Is there some progress on this feature implementation? ( It raises expectations, when you reply so fast normally :-D)

smiklosovic commented 2 years ago

I will get back to it soon, I am just coping with the disappointment it doesnt work already.

smiklosovic commented 2 years ago

@rjb1971 I am on it

smiklosovic commented 2 years ago

@rjb1971 i fixed all protocols but s3. I will finish it very soon.

smiklosovic commented 2 years ago

Hi @rjb1971

grab this JAR: https://oss.sonatype.org/content/repositories/snapshots/com/instaclustr/icarus/2.0.3-SNAPSHOT/icarus-2.0.3-20220310.075129-2.jar

Bodies I used:

I had 3 nodes in one DC, I sent this to one Icarus:

{
  "type": "backup",
  "storageLocation": "s3://myspecialbucket",
  "snapshotTag": "backup1",
  "globalRequest": true,
  "createMissingBucket": true,
  "skipBucketVerification": false,
  "entities": "abc",
  "dataDirs": [ "/var/lib/cassandra/data" ]
}

I listed it like:

esop list --sl s3://myspecialbucket/Test-Cluster/dc1/6dc64377-0092-4074-8cec-fabdd1e0c499

After this, you should have all manifets in ~/.esop

I removed it like:

{
  "type":"remove-backup",
  "globalRequest":true,
  "storageLocation" : "s3://myspecialbucket/Test-Cluster/dc1/6dc64377-0092-4074-8cec-fabdd1e0c499",
  "backupName":"backup1-9b565f13-5d0b-3842-aefe-64462e9d83c5-1646866378959",
  "dry": false
}

There is no "skipNodeCoordinatesResolution" anymore, if you notice. Instead of that, there is "resolveNodes" (--resolve-nodes) which is by default false when not specified. In the above examples, you see it is "false" (for listing and removing) as it is not used, that is because in storageLocation there is full path.
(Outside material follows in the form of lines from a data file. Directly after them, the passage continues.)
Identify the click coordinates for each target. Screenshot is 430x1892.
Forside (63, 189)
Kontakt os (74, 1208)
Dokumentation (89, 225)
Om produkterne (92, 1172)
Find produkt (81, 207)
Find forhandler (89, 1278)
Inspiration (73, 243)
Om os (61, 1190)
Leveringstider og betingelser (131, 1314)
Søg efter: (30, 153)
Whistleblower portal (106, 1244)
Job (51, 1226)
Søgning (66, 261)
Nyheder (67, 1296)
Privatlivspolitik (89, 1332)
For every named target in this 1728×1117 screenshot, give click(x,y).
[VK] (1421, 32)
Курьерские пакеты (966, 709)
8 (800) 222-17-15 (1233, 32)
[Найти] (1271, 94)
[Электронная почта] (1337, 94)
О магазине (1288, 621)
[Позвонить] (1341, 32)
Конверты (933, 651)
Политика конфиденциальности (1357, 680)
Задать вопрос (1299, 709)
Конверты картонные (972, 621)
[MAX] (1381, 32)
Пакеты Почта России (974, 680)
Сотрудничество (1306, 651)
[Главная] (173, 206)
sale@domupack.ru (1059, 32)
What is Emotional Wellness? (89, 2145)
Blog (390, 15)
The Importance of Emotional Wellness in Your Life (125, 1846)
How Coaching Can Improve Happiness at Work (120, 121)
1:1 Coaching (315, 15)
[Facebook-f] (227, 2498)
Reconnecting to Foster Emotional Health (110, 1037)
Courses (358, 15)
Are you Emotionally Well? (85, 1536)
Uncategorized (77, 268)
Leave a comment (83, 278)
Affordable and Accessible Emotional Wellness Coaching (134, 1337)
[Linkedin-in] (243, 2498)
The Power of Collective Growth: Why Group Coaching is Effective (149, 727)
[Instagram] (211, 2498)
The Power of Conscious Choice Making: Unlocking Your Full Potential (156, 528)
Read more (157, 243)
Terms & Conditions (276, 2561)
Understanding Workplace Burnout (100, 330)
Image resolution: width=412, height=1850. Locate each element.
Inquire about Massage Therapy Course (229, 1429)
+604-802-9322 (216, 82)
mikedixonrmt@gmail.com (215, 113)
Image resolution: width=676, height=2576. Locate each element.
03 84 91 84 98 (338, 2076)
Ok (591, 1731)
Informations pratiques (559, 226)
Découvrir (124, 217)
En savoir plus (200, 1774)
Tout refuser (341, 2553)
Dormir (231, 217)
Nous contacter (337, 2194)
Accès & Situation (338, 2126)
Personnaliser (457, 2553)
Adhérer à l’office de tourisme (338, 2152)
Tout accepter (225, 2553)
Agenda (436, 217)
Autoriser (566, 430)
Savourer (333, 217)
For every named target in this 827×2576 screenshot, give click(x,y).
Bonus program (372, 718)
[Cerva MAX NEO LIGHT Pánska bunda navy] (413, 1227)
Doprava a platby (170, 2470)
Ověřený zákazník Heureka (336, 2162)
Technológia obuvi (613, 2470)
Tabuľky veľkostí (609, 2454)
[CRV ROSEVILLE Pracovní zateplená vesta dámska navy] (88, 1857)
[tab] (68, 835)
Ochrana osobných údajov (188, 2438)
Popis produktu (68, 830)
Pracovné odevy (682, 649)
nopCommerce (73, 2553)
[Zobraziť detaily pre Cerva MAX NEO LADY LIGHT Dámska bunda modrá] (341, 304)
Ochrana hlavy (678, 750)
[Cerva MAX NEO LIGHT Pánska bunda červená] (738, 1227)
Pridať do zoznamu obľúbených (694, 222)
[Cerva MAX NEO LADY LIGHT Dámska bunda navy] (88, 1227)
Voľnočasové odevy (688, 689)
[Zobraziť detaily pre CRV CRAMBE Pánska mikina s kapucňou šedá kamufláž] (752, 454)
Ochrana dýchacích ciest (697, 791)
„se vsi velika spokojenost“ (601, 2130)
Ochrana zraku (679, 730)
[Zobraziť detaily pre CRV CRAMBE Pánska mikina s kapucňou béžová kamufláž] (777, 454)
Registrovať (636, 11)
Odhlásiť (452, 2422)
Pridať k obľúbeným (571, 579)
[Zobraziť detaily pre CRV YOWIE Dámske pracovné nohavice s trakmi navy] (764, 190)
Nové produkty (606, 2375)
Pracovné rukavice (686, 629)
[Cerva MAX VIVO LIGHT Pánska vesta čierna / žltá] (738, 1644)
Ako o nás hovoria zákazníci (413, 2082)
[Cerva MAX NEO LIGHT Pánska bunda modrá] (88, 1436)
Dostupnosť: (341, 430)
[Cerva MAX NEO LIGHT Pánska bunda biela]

Try it with "dry": true first to see what it goes to delete beforehand.

I ll cut new releases (esop too) if you are ok with that.

rjb1971 commented 2 years ago

Thank you, Only i don't have the time to test it this week. I hope i can start testing it Monday. I will keep you posted.

rjb1971 commented 2 years ago

Good news. I tested the remove-backup functionality and it works! After the remove-backup call, the metafile was removed on all 3 node directories on the S3 repository and from the cache directory. I didn't check the data files, but i'm not even sure if there was anything to delete.

I also tried the olderThan option and that works too.

Great job and Thanks again.

smiklosovic commented 2 years ago

I love to hear that. I am closing this one.